OBJECTIVE >>
Copy out, word for word, the stretch of items from the line containing "Where should I click to: Click" through the end of the items, and omit the pictures from your answer.

INFORMATION SHOWN >>
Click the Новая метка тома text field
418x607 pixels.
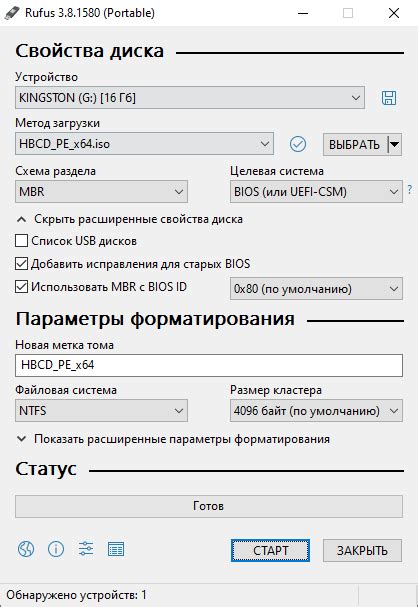(x=209, y=365)
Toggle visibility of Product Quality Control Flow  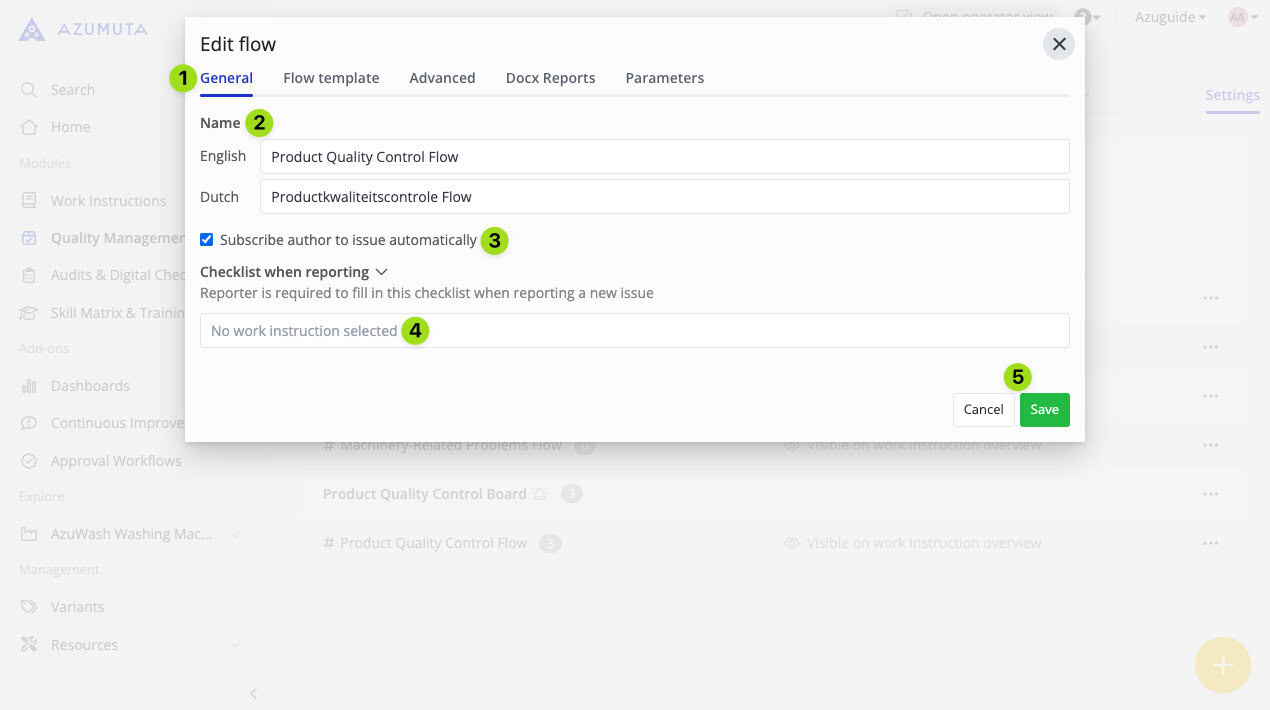coord(791,542)
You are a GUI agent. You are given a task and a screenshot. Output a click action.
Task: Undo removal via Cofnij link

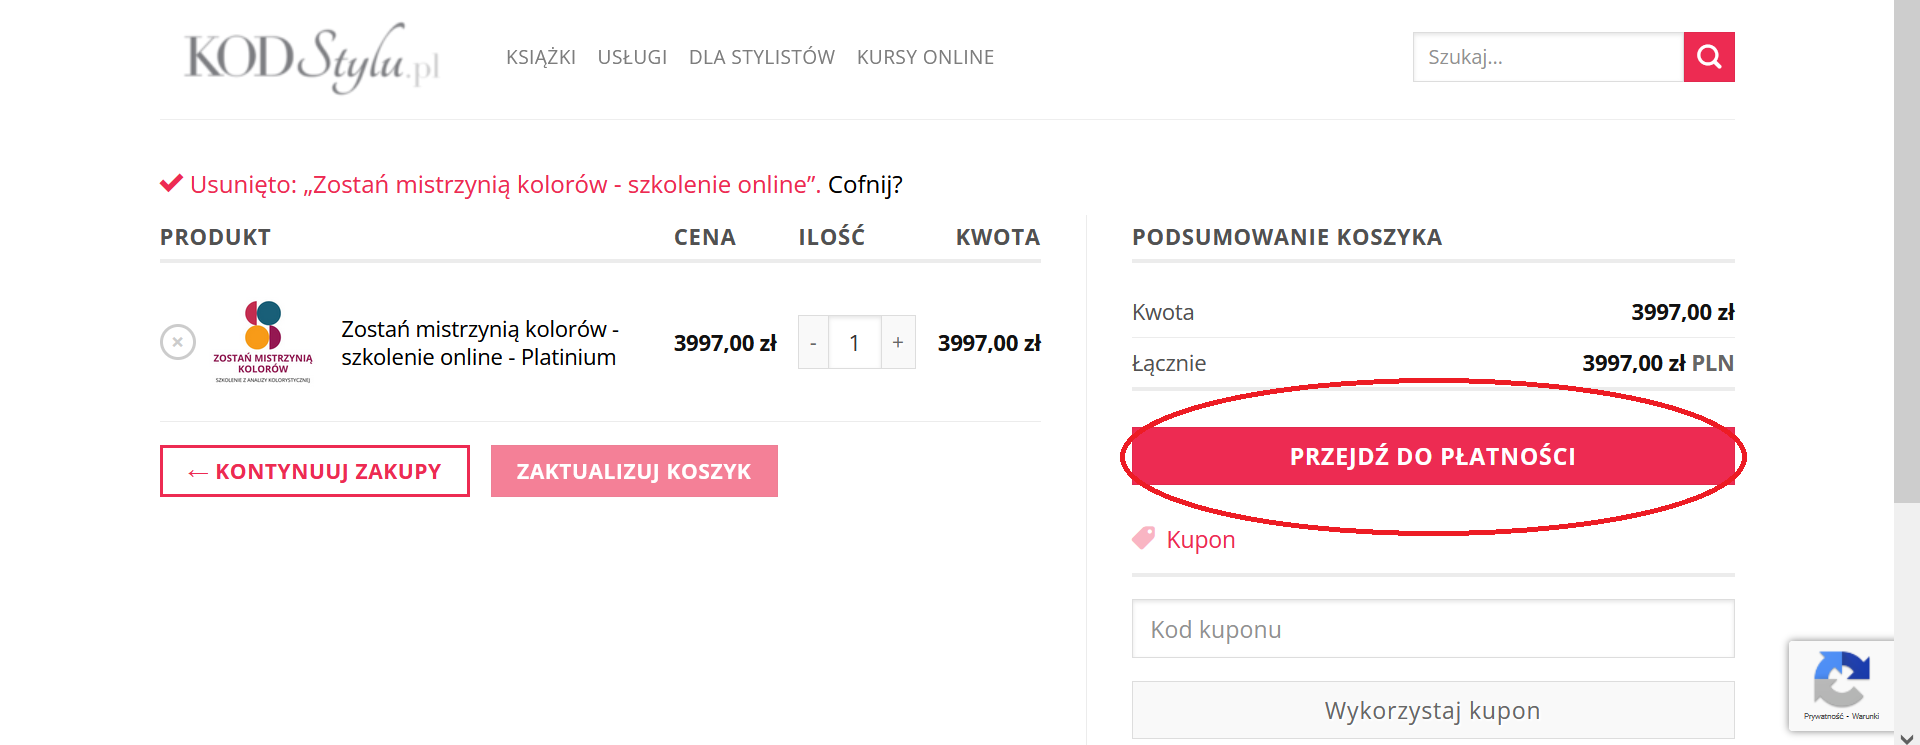point(865,185)
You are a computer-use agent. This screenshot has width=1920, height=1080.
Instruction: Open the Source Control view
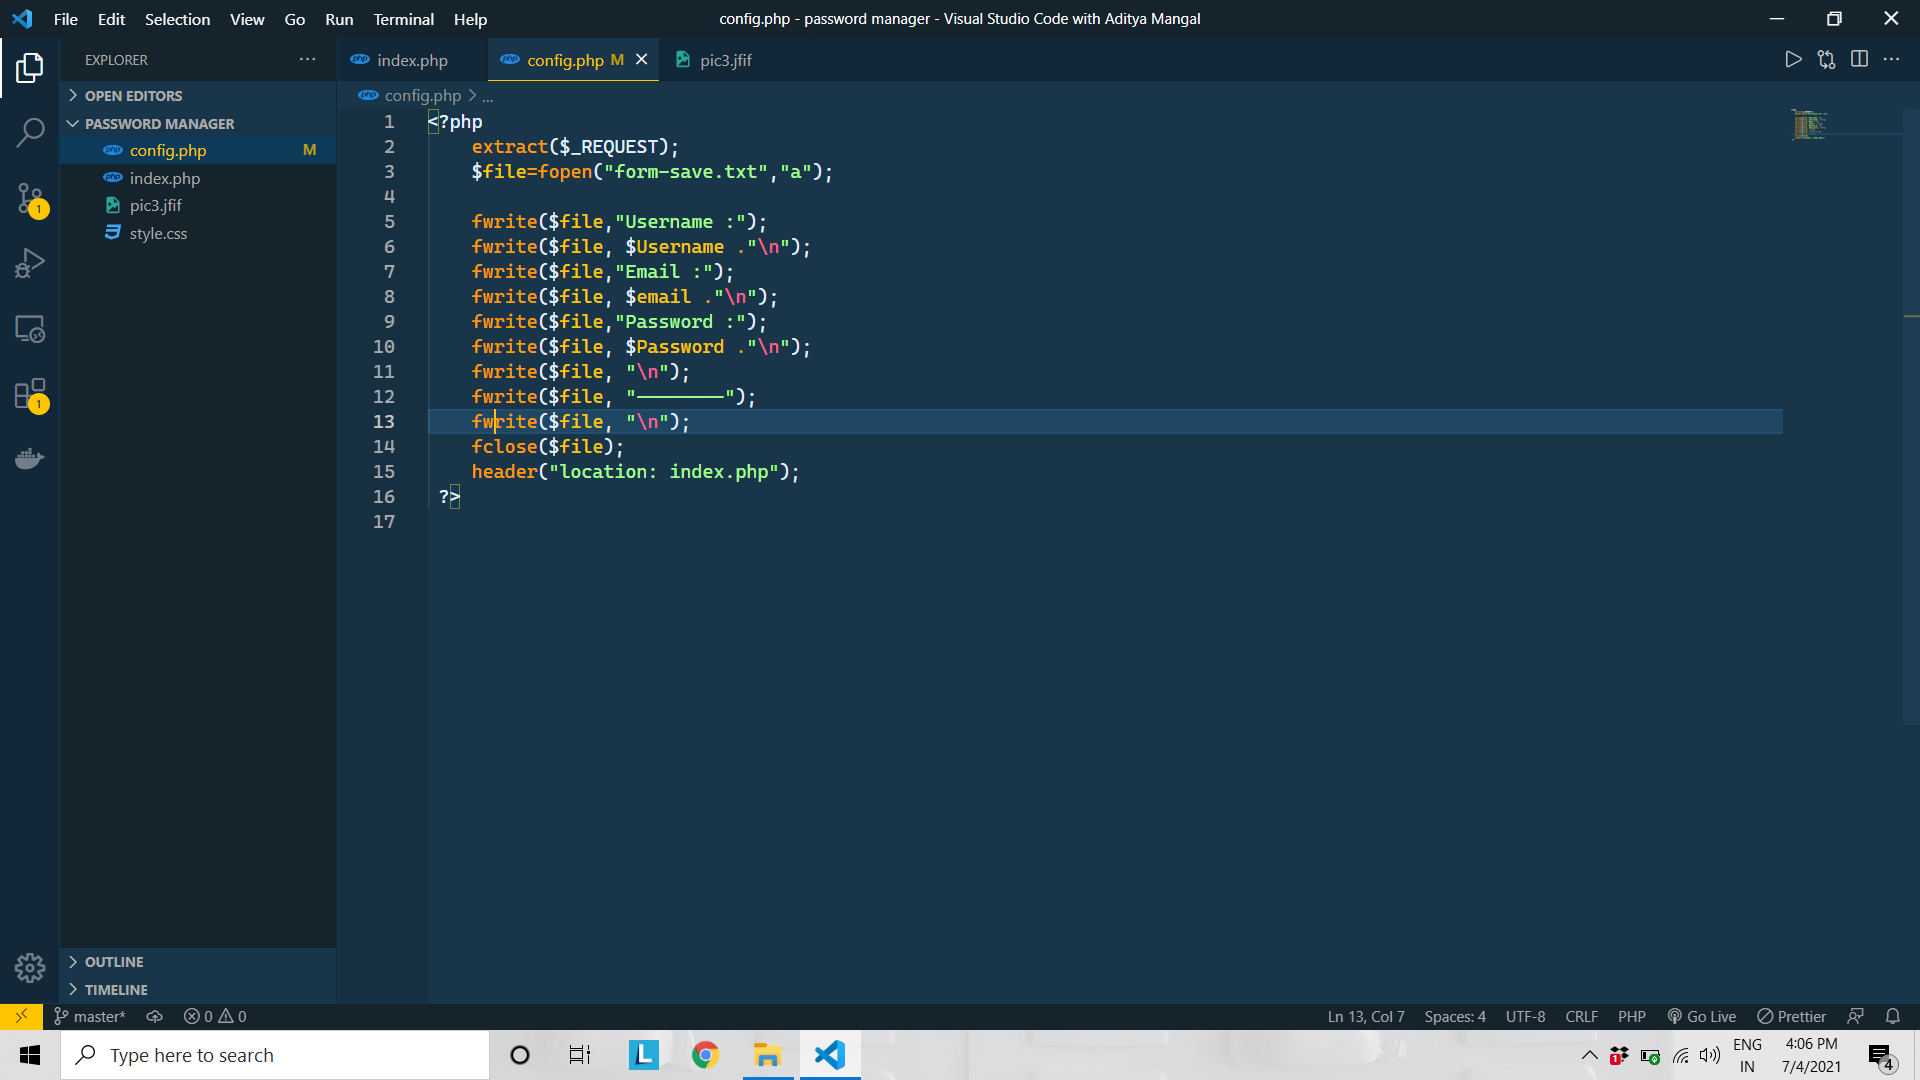[30, 198]
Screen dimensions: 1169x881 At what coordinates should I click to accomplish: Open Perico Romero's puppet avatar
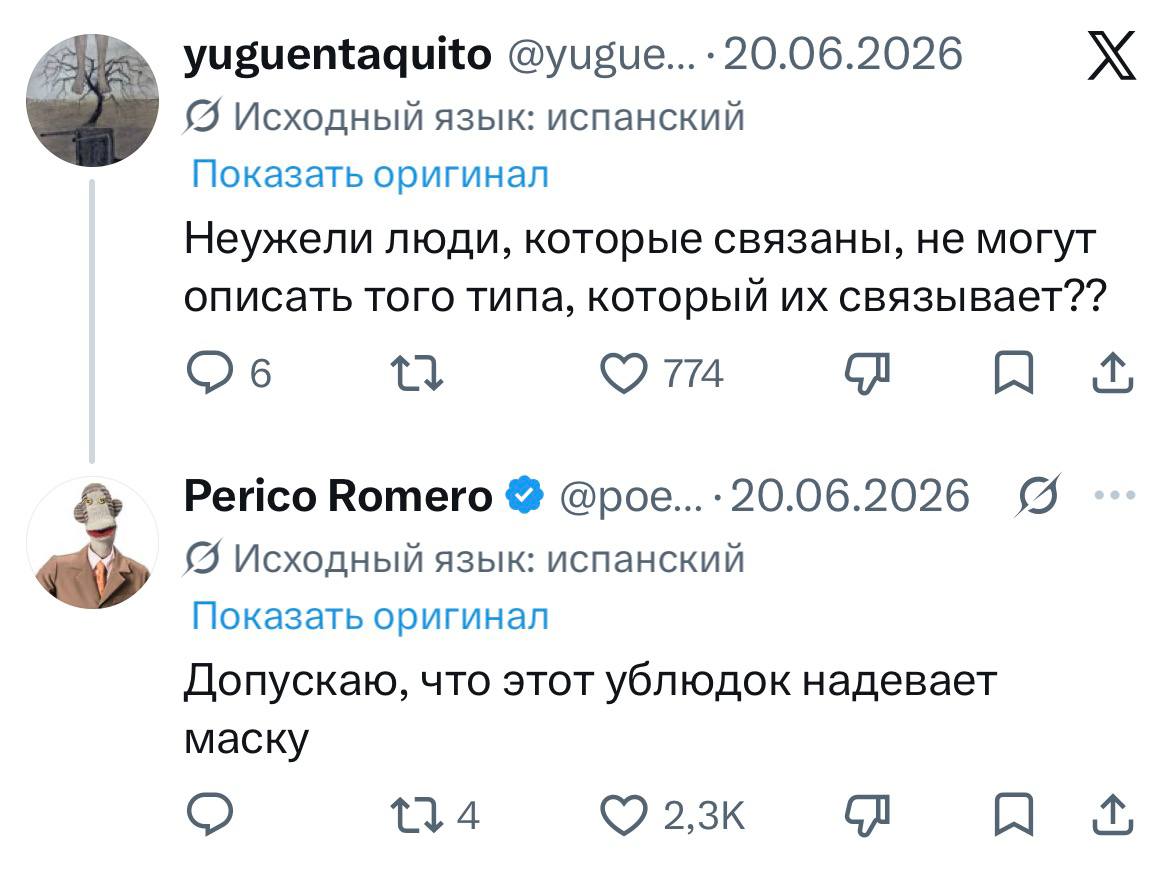point(92,543)
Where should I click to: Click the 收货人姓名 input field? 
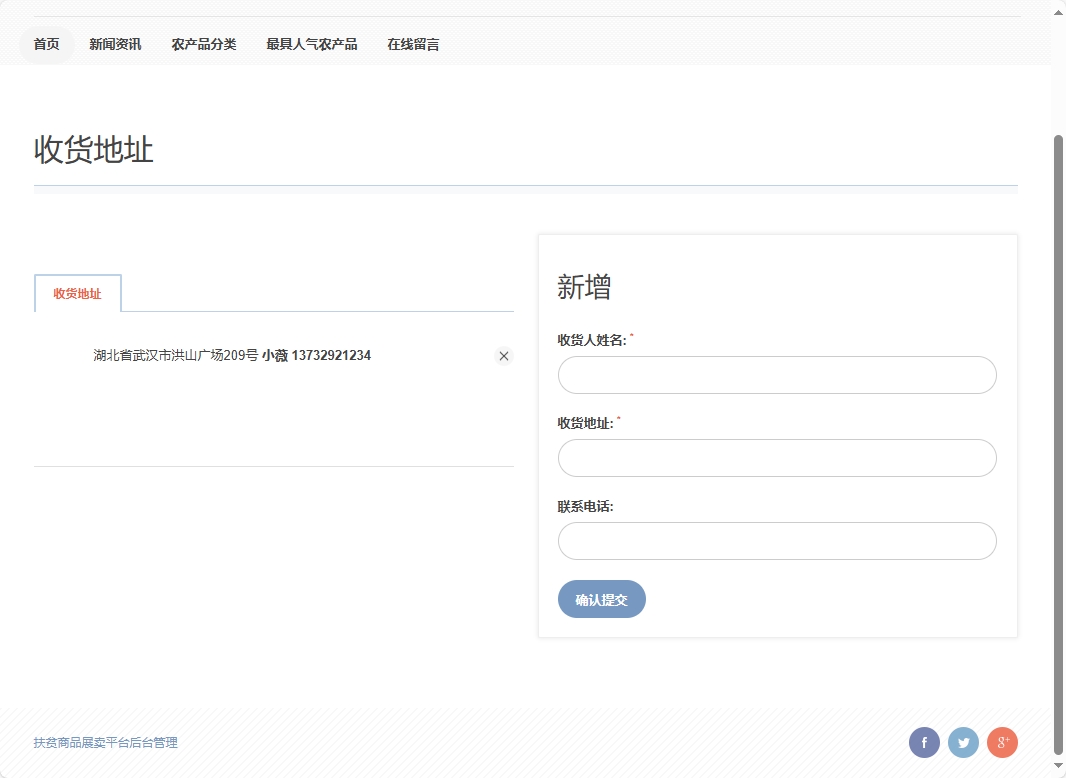click(x=777, y=374)
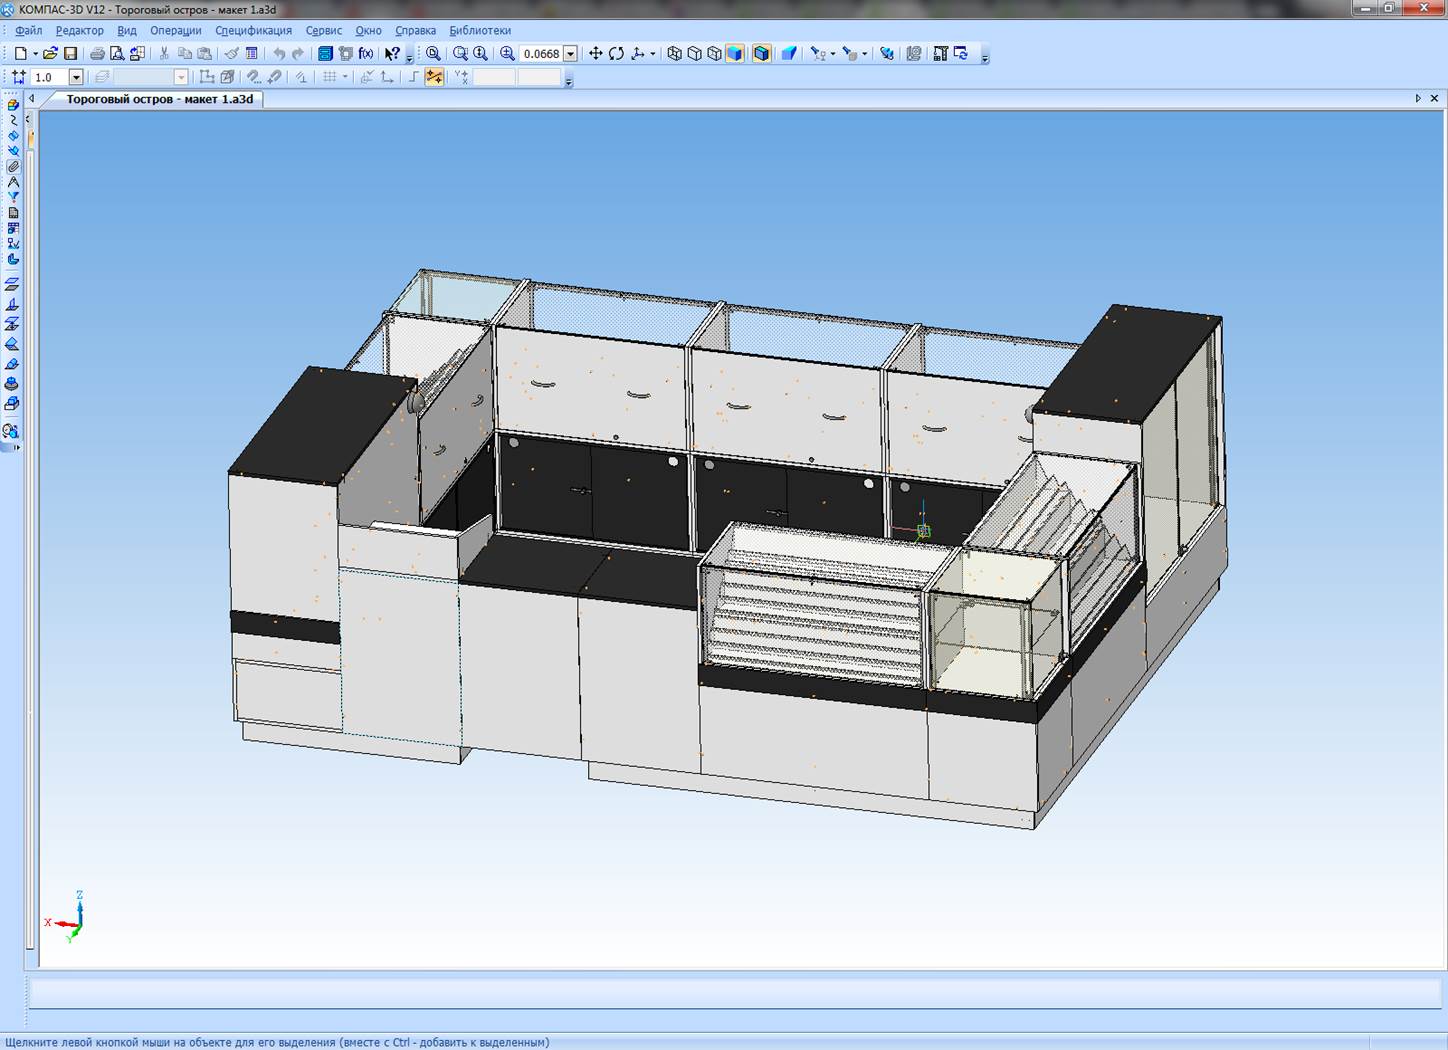This screenshot has width=1448, height=1050.
Task: Open the Variables f(x) panel
Action: (x=366, y=54)
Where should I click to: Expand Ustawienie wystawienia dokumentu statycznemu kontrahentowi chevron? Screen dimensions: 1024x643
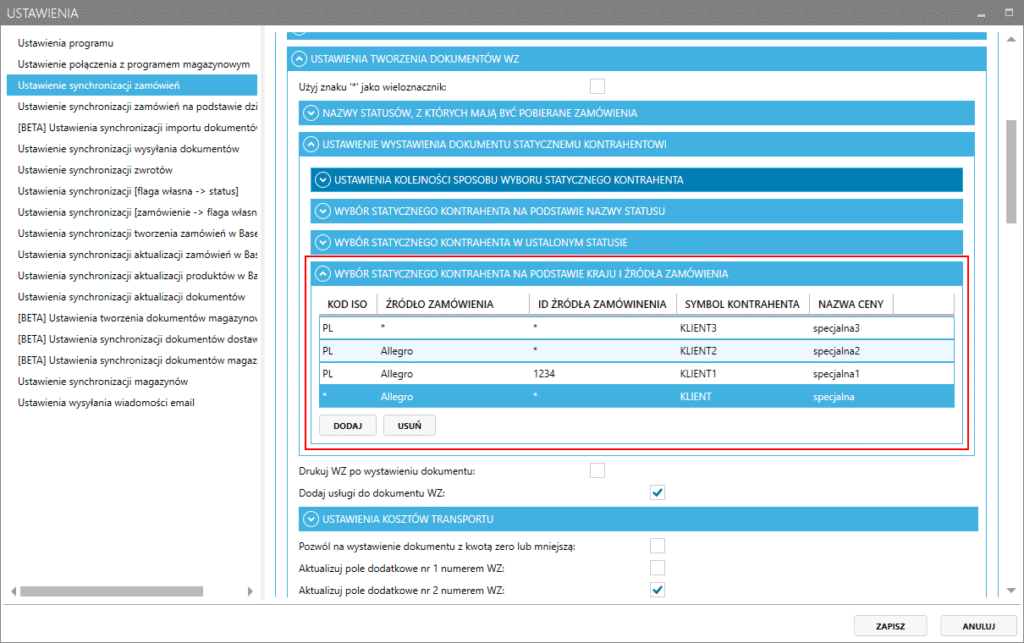[x=311, y=145]
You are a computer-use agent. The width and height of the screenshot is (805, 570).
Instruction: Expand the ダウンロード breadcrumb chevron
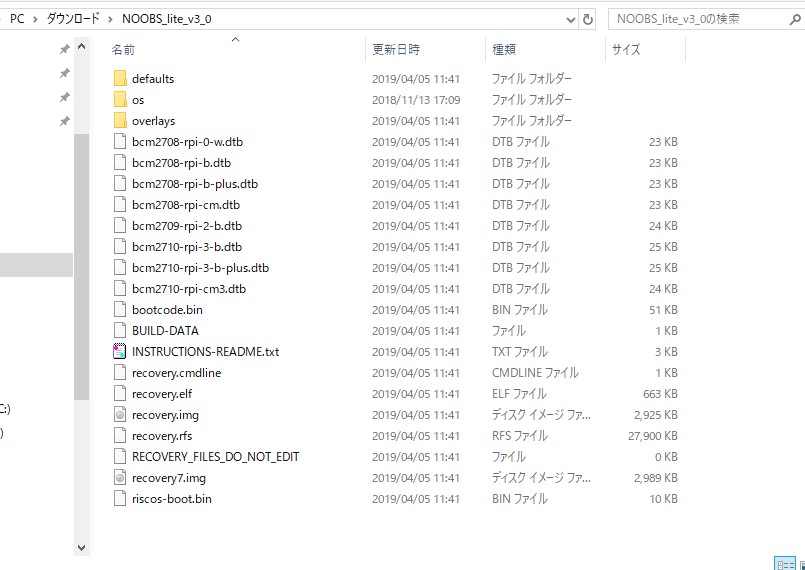pyautogui.click(x=110, y=19)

SOLUTION FOR THIS TASK >>
Where should I click to: Click the 收货人姓名 input field? 
click(x=777, y=374)
This screenshot has width=1448, height=1050.
Task: Open the Variables f(x) panel
Action: (x=366, y=54)
Where should I click to: Expand Ustawienie wystawienia dokumentu statycznemu kontrahentowi chevron? Screen dimensions: 1024x643
[x=311, y=145]
You are a computer-use agent. The width and height of the screenshot is (805, 570).
Instruction: Expand the ダウンロード breadcrumb chevron
pyautogui.click(x=110, y=19)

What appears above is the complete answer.